Retrospective observational study. Pearson chi-square and Fisher exact tests were used in statistical analyses.
One hundred twenty-seven acute care hospitals in New Jersey, Pennsylvania, and Delaware.
Adult and pediatric patients who were on ECMO at the time of referral to a large organ procurement organization (OPO) between 2016 and 2020.
MEASUREMENTS AND MAIN RESULTS:
Nineteen thousand nine hundred thirty patients were referred to the OPO between November 2016 and September 2020, of which 5,034 were medically suitable potential donors.

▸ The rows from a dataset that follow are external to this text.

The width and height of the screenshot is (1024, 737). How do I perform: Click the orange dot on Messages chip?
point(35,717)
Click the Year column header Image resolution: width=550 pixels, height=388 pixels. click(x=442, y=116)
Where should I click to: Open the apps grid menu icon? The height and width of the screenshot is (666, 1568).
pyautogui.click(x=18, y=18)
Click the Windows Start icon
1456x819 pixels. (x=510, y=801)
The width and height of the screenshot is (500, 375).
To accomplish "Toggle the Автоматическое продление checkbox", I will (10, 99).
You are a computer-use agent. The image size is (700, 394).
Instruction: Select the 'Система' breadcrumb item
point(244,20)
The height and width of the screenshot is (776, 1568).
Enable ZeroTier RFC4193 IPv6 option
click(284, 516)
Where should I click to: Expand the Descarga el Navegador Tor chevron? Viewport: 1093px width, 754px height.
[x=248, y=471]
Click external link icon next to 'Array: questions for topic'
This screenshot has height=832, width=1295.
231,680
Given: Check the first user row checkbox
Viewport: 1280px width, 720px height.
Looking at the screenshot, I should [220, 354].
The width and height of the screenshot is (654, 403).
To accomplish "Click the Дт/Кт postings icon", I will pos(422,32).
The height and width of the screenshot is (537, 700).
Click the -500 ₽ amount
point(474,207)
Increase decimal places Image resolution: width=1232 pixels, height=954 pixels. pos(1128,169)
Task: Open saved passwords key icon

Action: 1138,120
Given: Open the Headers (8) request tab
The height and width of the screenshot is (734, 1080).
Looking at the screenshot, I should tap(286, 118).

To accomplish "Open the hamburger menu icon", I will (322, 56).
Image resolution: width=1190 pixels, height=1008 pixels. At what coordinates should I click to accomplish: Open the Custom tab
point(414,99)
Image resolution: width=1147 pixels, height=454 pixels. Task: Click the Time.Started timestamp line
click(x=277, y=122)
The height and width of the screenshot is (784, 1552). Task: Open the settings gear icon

Of this cohort, 143 patients were supported on ECMO at the time of OPO referral and 141 were included in analyses (median age 47 yr, 60% male). Thirty-three percent (46/141, median age 48 yr, 52% male) donated organs, compared with 50% of non-ECMO patients (p ≤ 0.0005). ECMO and non-ECMO patients had organs recovered but not transplanted at similar rates (11% vs 10%, p = 0.8). There were no significant differences in sex (p = 0.16) or ethnicity (p = 0.50) between organ donor and nondonor groups. Fifty-one percent (21/41) of organ donors donated after circulatory death and 49% (20/41) after brain death. Patients declared dead by neurologic criteria were more likely to donate (51%) than those declared dead by circulatory criteria (21%, p < 0.001). Frequency of cardiac arrest prior to ECMO was similar between donors and nondonors (p = 0.68). Thirty-nine percent (16/41) of donors had an out-of-hospital cardiac arrest (OHCA) and 51% (21/41) were cannulated via extracorporeal cardiopulmonary resuscitation (ECPR). The most common reason patients were not donors was that family declined (57%).
One-third of patients referred to the OPO on ECMO at the time of death donated organs. While donation occurred less frequently after ECMO, ECMO and non-ECMO patients had organs used rather than discarded at a similar rate. Patients successfully donated following OHCA and/or ECPR. Clinicians should not consider ECMO a barrier to organ donation.